== AUSGANGSTEXT ==
Familienleben in Ludwigsburg

 
FAChbereich Deutsch
Glossar Literatur Autorinnen und Autoren Friedrich Schiller
Biographie Kurzbiographie Leben in Personen und Begegnungen ( Personenregister) Die Eltern: Johann Caspar und Dorothea Schiller Frühe Kindheit (1759-66) [ Kindheit und frühe Jugend (1767-73) Überblick Familienleben in Ludwigsburg Bildung mit schwarzer Pädagogik: Lateinschule in Ludwigsburg ] In der Karlsschule (1773-1780) ▪ Biographische Konzepte Bausteine Werke Bausteine Links ins Internet  ...   Schreibformen Operatoren im Fach Deutsch
 

Im Dezember 1766 wird Friedrich Schillers Vater Johann Caspar auf eigenen Wunsch in die Residenz- und Garnisonsstadt Ludwigsburg versetzt.

Für einige Wochen zieht die Familie als "Gäste" in eine Wohnung im Haus des herzoglichen Leibarztes Reichenbach in der Hinteren Schlossstraße, ein Haus, das im Übrigen nur adeligen Mietern offen steht (vgl. Lahnstein 1981, S. 30). Später wird das Haus von dem Freiherrn Friedrich von Maucler (1792) erworben und trägt seitdem den Namen "Maucler'sches Haus" (heute: Mömpelgardstr. 26) (vgl. Sting 2005, S. 530)

Unter Umständen hat die Familie, wie Sting (2005, S.546) behauptet, während des Jahres 1762, als Johann Caspar sich mit seinem Regiment zweimal über längere Zeit in Ludwigsburg und sonst in Stuttgart aufhält, dort Quartier bezogen (vgl. von Wilpert 1966, S.60).

 Nach seiner Versetzung nach Schwäbisch Gmünd, wo Johann Caspar als Werbeoffizier tätig werden soll, ist seine  Familie im Dezember 1763 dann  für kurze Zeit dorthin und von da nach Lorch weitergezogen.
===
▶ AUFGABENSTELLUNG
Schreibe den Text über Schillers Familienleben von „Für einige Wochen“ bis einschließlich „nach Lorch weitergezogen.“ ab und ändere dabei „Wochen“ in „Monate“.
== DATENSÄTZE ==
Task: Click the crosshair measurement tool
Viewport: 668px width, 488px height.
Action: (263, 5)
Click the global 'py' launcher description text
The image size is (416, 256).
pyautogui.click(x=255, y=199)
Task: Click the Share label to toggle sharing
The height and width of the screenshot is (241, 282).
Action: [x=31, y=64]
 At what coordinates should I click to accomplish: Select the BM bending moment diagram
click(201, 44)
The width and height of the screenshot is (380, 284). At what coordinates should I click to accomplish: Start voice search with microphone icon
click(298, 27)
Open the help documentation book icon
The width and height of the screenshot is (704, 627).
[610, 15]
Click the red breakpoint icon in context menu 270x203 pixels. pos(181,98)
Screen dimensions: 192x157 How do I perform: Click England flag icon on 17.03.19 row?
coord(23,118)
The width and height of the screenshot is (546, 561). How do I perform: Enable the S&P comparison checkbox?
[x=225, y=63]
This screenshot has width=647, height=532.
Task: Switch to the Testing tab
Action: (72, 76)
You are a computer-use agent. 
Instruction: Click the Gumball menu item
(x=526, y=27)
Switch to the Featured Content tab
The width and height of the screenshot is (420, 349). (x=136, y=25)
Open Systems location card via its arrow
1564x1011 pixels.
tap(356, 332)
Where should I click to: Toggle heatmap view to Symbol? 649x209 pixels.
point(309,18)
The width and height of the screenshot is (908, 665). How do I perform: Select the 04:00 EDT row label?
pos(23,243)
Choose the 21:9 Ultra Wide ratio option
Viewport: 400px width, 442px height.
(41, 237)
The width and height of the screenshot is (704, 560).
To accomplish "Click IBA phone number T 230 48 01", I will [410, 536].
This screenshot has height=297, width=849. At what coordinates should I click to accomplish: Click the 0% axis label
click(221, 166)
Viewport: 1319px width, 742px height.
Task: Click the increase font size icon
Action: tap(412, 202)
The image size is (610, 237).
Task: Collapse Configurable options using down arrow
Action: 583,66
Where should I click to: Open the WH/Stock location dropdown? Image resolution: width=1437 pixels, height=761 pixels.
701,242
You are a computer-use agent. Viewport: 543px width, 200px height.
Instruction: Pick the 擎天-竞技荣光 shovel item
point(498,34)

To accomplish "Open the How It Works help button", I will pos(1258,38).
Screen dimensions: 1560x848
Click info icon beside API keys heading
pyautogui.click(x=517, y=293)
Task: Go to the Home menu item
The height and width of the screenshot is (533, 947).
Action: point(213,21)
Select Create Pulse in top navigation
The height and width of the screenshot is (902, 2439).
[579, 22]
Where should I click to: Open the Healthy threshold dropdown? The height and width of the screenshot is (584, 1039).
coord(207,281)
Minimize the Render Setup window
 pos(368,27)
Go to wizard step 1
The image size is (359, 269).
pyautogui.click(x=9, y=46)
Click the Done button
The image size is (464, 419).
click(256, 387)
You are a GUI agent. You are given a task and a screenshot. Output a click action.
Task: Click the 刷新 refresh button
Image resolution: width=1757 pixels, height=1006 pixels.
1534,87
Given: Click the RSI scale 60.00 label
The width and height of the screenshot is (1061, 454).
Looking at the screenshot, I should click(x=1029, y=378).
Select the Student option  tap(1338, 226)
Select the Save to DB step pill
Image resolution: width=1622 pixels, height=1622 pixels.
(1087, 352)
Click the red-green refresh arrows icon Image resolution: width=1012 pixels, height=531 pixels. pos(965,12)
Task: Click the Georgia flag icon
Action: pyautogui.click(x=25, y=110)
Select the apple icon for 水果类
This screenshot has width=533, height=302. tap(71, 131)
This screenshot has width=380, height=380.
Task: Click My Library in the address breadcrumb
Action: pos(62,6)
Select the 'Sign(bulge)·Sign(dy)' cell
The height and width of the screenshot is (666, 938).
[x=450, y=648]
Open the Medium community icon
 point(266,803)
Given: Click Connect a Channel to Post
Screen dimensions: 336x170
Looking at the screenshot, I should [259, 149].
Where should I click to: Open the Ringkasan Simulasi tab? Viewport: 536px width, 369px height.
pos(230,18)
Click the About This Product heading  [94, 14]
===
▶ ERWARTETE ANTWORT
Für einige Monate zieht die Familie als "Gäste" in eine Wohnung im Haus des herzoglichen Leibarztes Reichenbach in der Hinteren Schlossstraße, ein Haus, das im Übrigen nur adeligen Mietern offen steht (vgl. Lahnstein 1981, S. 30). Später wird das Haus von dem Freiherrn Friedrich von Maucler (1792) erworben und trägt seitdem den Namen "Maucler'sches Haus" (heute: Mömpelgardstr. 26) (vgl. Sting 2005, S. 530)

Unter Umständen hat die Familie, wie Sting (2005, S.546) behauptet, während des Jahres 1762, als Johann Caspar sich mit seinem Regiment zweimal über längere Zeit in Ludwigsburg und sonst in Stuttgart aufhält, dort Quartier bezogen (vgl. von Wilpert 1966, S.60).

 Nach seiner Versetzung nach Schwäbisch Gmünd, wo Johann Caspar als Werbeoffizier tätig werden soll, ist seine  Familie im Dezember 1763 dann  für kurze Zeit dorthin und von da nach Lorch weitergezogen.